Autorità, ordine, disciplina, amorevolezza erano i cardini fondamentali dell’organizzazione dell’istituto; idroterapia, divertimenti, passeggiate, lavoro sotto tutte le forme opportune, erano i mezzi terapeutici più in uso. I mezzi contentivi meccanici erano adoperati con parsimonia; abolite tutte le forme di antiquata terapia manicomiale, che pure in certi istituti ancora sussistevano, come il bagno a sorpresa, la macchina rotatoria, e simili.

 I lavori proseguirono a lungo, sino al 1871, nel quale anno assunse la direzione dell'ospedale il noto psichiatra Cesare Lombroso.

In questi anni il San Benedetto fu testimone e protagonista degli eventi che portarono alla liberazione di Pesaro dal giogo pontificio. Fu uno dei medici dell'ospedale ad aprire il portone di Porta Rimini alle truppe piemontesi e a sventolare la bandiera italiana sul tetto del manicomio stesso.


Funzionalità e razionalità

L'architettura del San Benedetto ripropose  reminiscenze neoclassiche, evidenti nella struttura, nella composizione della pianta, nel disegno dei prospetti e nell'articolazione volumetrica: unità e ripetizione, semplificazione degli elementi,  funzionalità e razionalità.  Del resto, lo scopo di un manicomio non è la bellezza, ma l'utilità.
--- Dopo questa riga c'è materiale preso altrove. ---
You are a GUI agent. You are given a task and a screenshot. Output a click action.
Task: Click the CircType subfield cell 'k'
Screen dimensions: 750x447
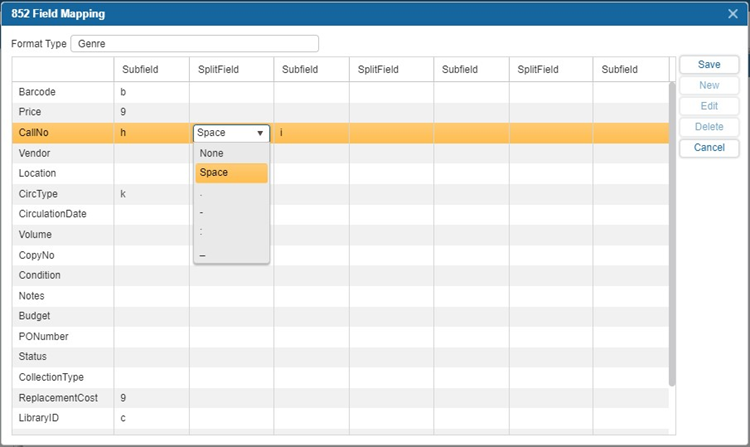[x=151, y=194]
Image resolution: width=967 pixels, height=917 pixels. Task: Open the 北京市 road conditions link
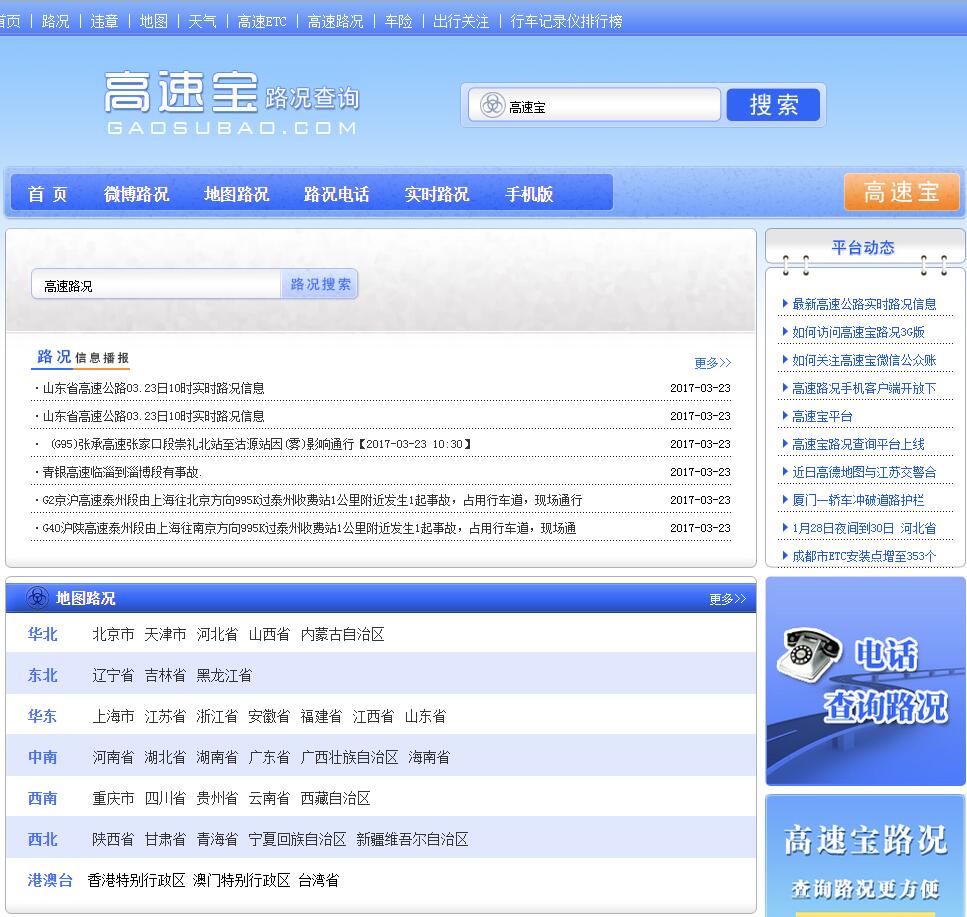click(x=113, y=634)
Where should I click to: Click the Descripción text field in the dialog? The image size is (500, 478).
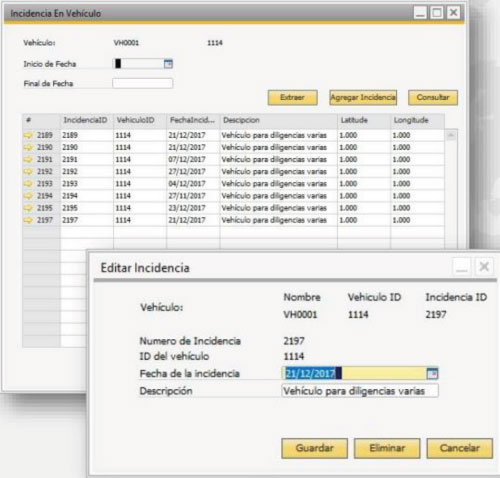coord(360,391)
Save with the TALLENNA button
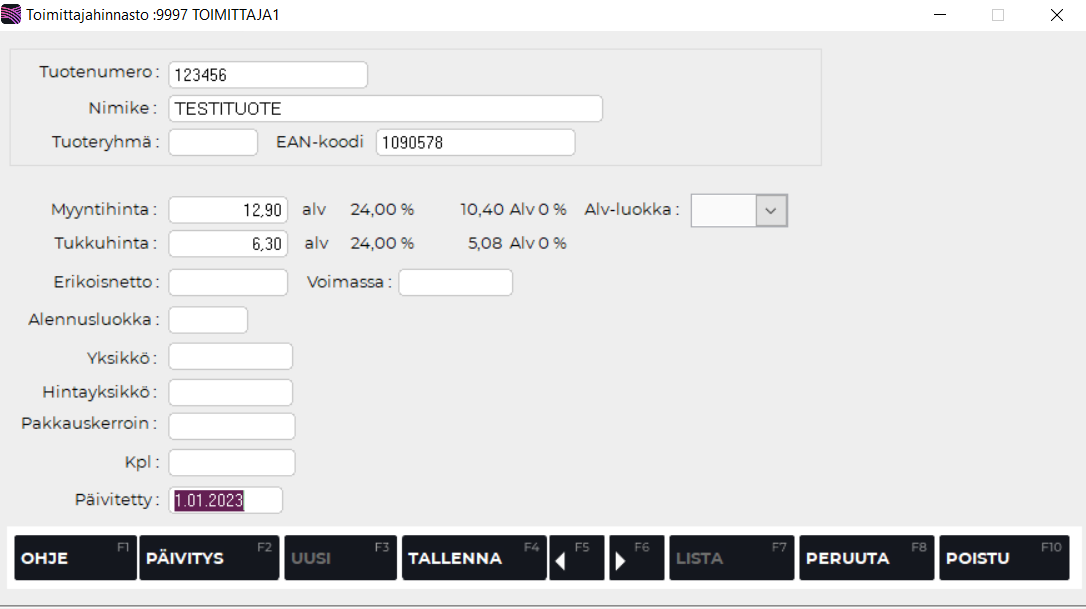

La facciata porticata adattò l'edificio alla morfologia della via. Infatti la facciata del palazzo, scandita da cinque unità volumetriche che seguivano l'andamento della via, era lievemente convessa conferendo enfasi alla parte centrale che sporgeva in avanti e appariva molto più grande di tutte le casine intorno. 

Il pacato e misurato classicismo delle superfici, mosse appena dall'alto basamento a bugnato liscio, dalle finestre a lunetta e dal bugnato d'angolo, è un vero e proprio esercizio di sobrietà. La parte centrale accoglie un motivo ad arcate porticate, in asse con le finestre dei piani superiori che sono sormontate da un timpano. Il coronamento del prospetto era costituito da un frontone che nelle successive scomparve.

Concepito in origine come istituto riunito in un corpo solo, in modo da essere sotto il più facile dominio di una 'direzione medica' (posta al centro dello stabile, e munita di un cortile sopraelevato e segreto), il San Benedetto, alla data dell'unificazione, poteva considerarsi, per certi versi, 'un modello di ospizio di custodia' degli alienati. Quello di Cappellini fu un importante esempio di architettura civile dell'Ottocento, tale da essere presentato con successo all'Esposizione Universale di Parigi del 1867. 

Fu per questo che la nota tipografia pesarese Federici raccolse in venti tavole racchiuse in un cofanetto l’avanguardistico progetto per presentarlo alla Esposizione. Le quattro foto in ovale, con vedute del san Benedetto sui quattro lati, sono un documento importante: non si sa chi sia stato il fotografo ma egli ha sottolineato con forza il ruolo dell’edificio nell’area cittadina in cui è sorto: la dimensione fuori scala rispetto alle piccole case, la bellezza armonica e composta, ma anche la sicurezza e il fermo controllo che dimostrava già dall’esterno. D’altronde non era così usuale che un manicomio stesse nel bel mezzo del centro storico di una città.